Transitions
Un état. Un espace. Un esprit. Dans lequel on ne reste pas. Une charnière qui marque la fin de quelque chose et le début d’une autre. C’est le temps suspendu, une pause de courte durée ou éternisée, jamais statique, toujours en devenir. Peut-être un tremplin, un saut au ralenti vers l’infini.
L’enfant déteste les transitions. Trop confortable est-il dans le moment présent qu’il savoure pleinement. L’idée d’interrompre le confort de l’instant et de patienter, ne serait-ce qu’une poignée de secondes, dans cette espèce de salle d’attente, ouvrant la porte à la prochaine activité, lui est insupportable. Le parent a beau le prévenir, l’amadouer de tous les subterfuges possibles et inimaginables, lui promettre monts et merveilles en matière d’expert qu’il pense être, l’enfant résiste à la transition jusqu’à ce que celle-ci devienne une évidence inévitable. Une corvée. Une défaite de la pire espèce pour son cœur trop pressé de vivre, sans les contraintes autrement inventées par des adultes en quête de contrôle.
Pourtant réside dans la transition la prise de position. Celle que l’on a le choix de prendre, en toute conscience. Serait-ce l’inconnu, même en si petite part, qui nous amènerait vers une réflexion plus posée et poussée de notre être, de ses décisions, de ses solutions. Clôturer le chapitre précédent, et reposer, ainsi transi, dans l’intervalle qui nous sépare du prochain geste, de la prochaine pensée, le temps d’un souffle, d’un silence, d’un sillon tracé dans les méandres du moment.

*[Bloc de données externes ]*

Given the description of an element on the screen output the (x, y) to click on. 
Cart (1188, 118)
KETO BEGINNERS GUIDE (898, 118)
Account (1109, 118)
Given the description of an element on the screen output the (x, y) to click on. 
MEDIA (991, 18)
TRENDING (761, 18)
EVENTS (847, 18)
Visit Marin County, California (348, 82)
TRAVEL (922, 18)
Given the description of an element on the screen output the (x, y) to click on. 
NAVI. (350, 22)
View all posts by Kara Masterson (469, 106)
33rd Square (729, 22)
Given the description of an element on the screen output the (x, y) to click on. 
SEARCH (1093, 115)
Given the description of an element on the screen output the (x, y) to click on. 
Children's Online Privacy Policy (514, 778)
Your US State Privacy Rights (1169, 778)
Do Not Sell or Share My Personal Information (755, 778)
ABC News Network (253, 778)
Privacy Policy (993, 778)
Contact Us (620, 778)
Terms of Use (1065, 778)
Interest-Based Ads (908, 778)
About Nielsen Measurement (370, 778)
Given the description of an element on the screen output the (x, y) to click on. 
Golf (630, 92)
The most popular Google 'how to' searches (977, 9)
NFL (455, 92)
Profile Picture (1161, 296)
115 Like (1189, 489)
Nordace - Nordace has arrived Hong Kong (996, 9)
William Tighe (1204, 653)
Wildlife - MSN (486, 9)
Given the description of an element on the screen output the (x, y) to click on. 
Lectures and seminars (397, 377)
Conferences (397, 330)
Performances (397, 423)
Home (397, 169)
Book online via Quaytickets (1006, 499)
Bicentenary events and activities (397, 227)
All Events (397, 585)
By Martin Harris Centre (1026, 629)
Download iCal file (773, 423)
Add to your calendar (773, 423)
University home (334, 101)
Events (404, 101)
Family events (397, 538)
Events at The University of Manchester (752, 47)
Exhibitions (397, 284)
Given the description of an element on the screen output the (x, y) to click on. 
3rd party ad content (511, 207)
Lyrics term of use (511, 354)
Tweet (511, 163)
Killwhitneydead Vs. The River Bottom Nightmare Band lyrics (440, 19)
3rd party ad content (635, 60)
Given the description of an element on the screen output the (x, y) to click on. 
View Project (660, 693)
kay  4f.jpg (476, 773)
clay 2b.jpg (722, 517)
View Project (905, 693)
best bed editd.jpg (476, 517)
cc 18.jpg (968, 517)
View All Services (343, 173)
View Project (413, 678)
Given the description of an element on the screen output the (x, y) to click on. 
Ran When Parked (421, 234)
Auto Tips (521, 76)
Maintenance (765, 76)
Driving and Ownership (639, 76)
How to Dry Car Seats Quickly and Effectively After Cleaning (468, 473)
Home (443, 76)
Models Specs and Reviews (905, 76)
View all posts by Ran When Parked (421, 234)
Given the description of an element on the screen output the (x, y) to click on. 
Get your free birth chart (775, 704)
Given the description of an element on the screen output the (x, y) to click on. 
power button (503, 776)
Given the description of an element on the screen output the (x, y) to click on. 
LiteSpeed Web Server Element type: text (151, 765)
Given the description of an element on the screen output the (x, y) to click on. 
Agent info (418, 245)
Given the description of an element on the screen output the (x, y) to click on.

L’enchaînement révèle toute sa puissance, encore faut-il vouloir le saisir. Qui suis-je dans l’entre-deux ? Serais-je le même qu’à l’instant précédent ?
Certaines transitions peuvent paraître éternelles. Celle que nous vivons maintenant et qui s’est infiltrée sans préavis, nous laissant à sa merci, sans sursis. Si elle doit passer, comme toute chose, il est à souhaiter qu’elle cultive le terreau fertile de nos imaginations nourrissant nos rêves d’actions.